Sie kämpften mit Waffen, die im Lauf der Jahre stumpf geworden waren. Stumpf zwar, aber immer noch schwer und mächtig genug, alte Wunden wieder aufbrechen zu lassen. Es gab Geheimnisse in den alten Familien, über Jahrhunderte hinweg gesponnene Intrigen und Gerüchte, die man besser nicht erwähnte.
„Na, egal was es ist. Du wirst es schon möglich machen. Bis auf das Eine ...“
„Oh, es wird ja schon dunkel. War nett, mit dir zu plaudern.“ Adriano lehnte sich zurück und schaute demonstrativ auf die Breitling an seinem Handgelenk. Mit einer eleganten Bewegung stand er auf und legte Diego die Hand auf die Schulter. „Ich verschwinde jetzt besser“, sagte er leise mit einem Lächeln, „bevor ich dir deinen verdammten Schädel von den Schultern reiße.“
„Stimmt!“, grinste Diego zurück. „Das würde auffallen. Ein andermal vielleicht.“
„Ein andermal bestimmt!“, meinte Adriano, hob zum Abschied grüßend die Hand und ging zwischen den Tischen hindurch in Richtung Parkplatz. Dabei kam ihm der kleine Hund in die Quere. Er schaute Adriano erschrocken an, kniff den Schwanz ein und rannte jaulend davon, ohne dass Adriano irgendetwas getan hätte. Er hatte das Tier noch nicht einmal richtig angeschaut.

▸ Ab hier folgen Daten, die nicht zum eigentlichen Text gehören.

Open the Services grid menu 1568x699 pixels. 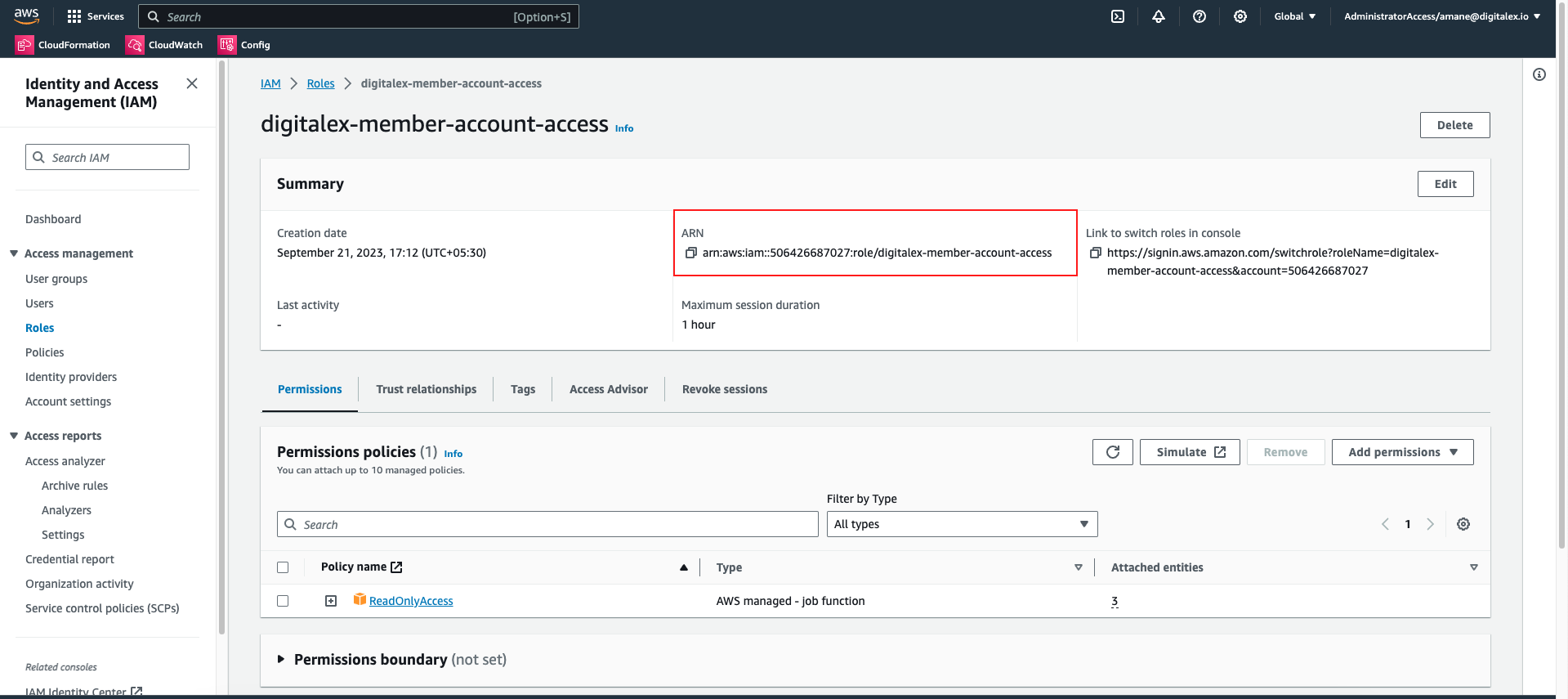(74, 16)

Diego sah seinem Cousin nach, wie er in der Dunkelheit unter den Bäumen verschwand. Adriano war wirklich verärgert, und vielleicht hatte er jetzt die ganze Woche Ruhe vor ihm. Zufrieden wandte er sich wieder dem Treiben auf der Terrasse zu und sein Blick blieb an einer Gestalt hängen, die er zuvor nicht bemerkt hatte: Ein hübsches Mädchen mit langen, hellblonden Haaren saß mit seinen Eltern und dem Jungen von eben an einem Tisch in der Nähe. Sie schien in irgendwelchen Schwierigkeiten zu sein, denn sie diskutierte mit ihrem Vater und ging mit ihrem Besteck auf das Essen los, als gelte es, einen Feind niederzumachen. Trotzdem machte sie keinen wütenden, sondern eher einen verzagten Eindruck. Sie wollte irgendetwas erreichen, hatte aber schon halb aufgegeben.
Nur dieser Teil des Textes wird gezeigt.